Zollkontrolle im Augustiner:

Schwarzarbeit bei Klofrauen

Am Donnerstag kontrollierte der Zoll im Augustinerzelt

München - Es war bereits die vierte Razzia innerhalb von drei Tagen seit Beginn der Wiesn. Diesmal hat der Zoll das Augustinerzelt ins Visier genommen. Und - schwarzarbeitende Toilettendamen entdeckt.

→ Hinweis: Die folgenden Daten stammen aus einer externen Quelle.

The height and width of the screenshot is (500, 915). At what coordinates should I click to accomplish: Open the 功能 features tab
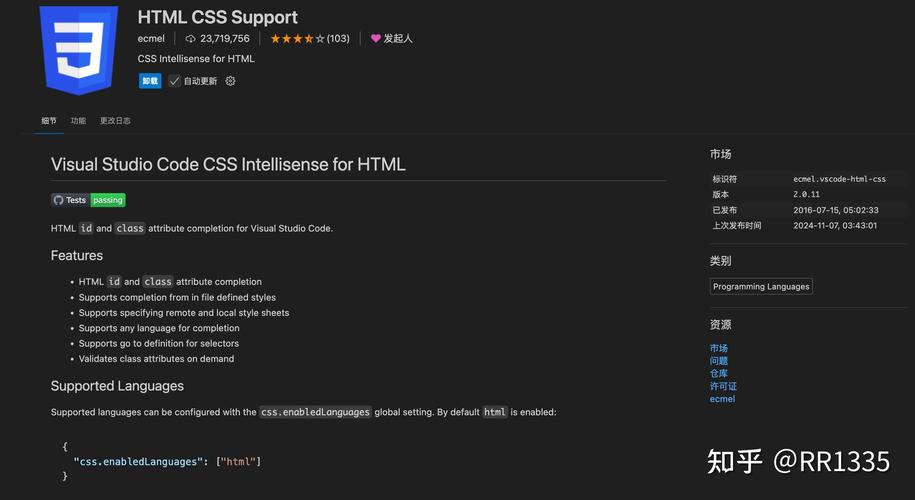point(78,121)
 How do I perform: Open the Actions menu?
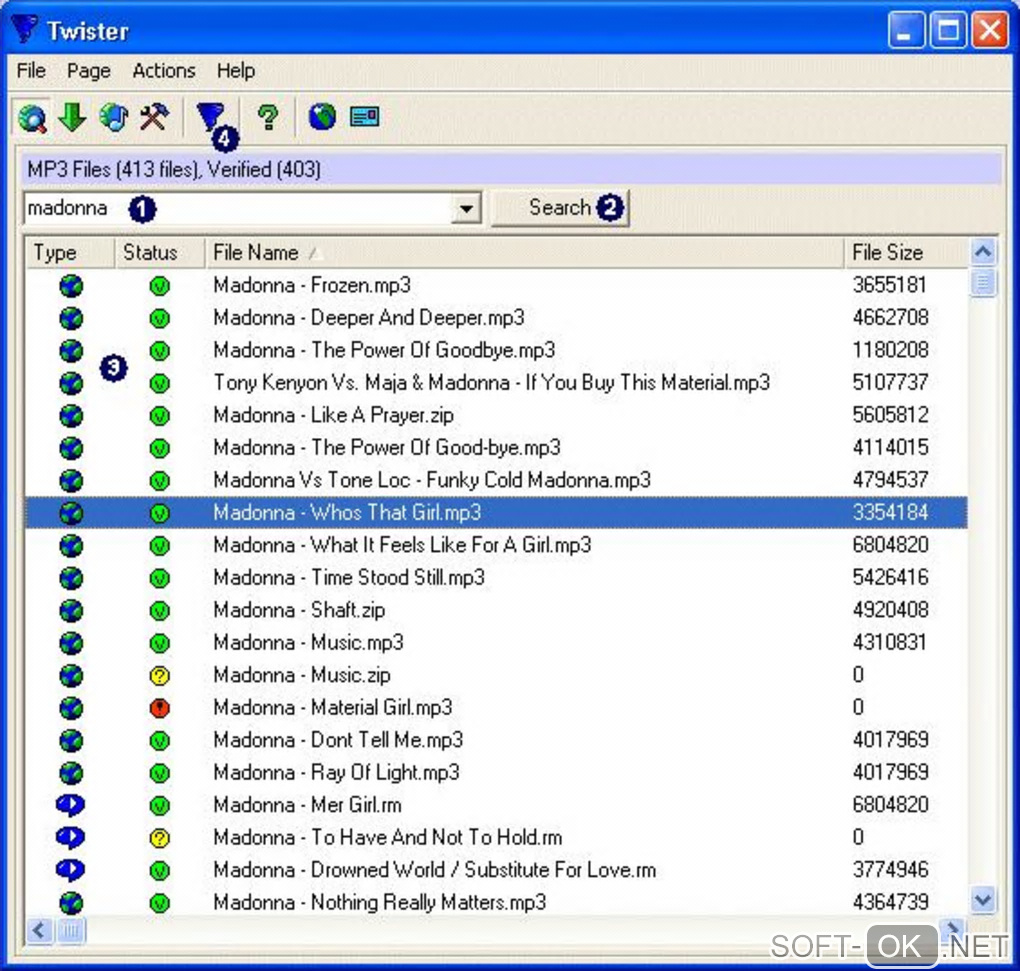coord(164,71)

Am Donnerstagvormittag inspizierten rund 20 Kontrolleure das Zelt von Wiesnwirt Thomas Vollmer. Keine Probleme gab es bei den rund 350 Angestellten im Zelt, die unter anderem für die Bewirtung zuständig sind. Anders sah es bei den Toiletten aus. "In diesem Bereich haben wir Verstöße festgestellt", berichtet Zoll-Sprecher Thomas Meister. Dabei handelt es sich um Nichteinhaltung der Mindestlöhne und der Stundenzahlen, die gearbeitet werden. Aber Meister betont: "Mit den Toiletten hat der Wiesnwirt gar nichts zu tun. Das wird alles extern an eine Firma vergeben." Erhärtet sich der Anfangsverdacht gegen die Toilettendamen, wird ein Verfahren gegen sie eingeleitet.

Anders als im vergangenen Jahr hat der Zoll dieses Jahr ein besonderes Augenmerk auf die Zelte. "2011 haben wir einen Schwerpunkt auf die Schausteller gehabt", sagt Meister. Mehr als die letzten Jahre wird auch heuer nicht kontrolliert. "Es fällt nur vielleicht mehr auf, weil wir seit 2010 in Dienstkleidung auftreten." Vor zwei Jahren habe man auf "Erkennbarkeit" umgeschwenkt. Die Öffentlichkeit soll den Zoll bewusst wahrnehmen. "Bisher waren auch alle sehr kooperativ und wir haben durchweg positive Rückmeldungen", berichtet Meister.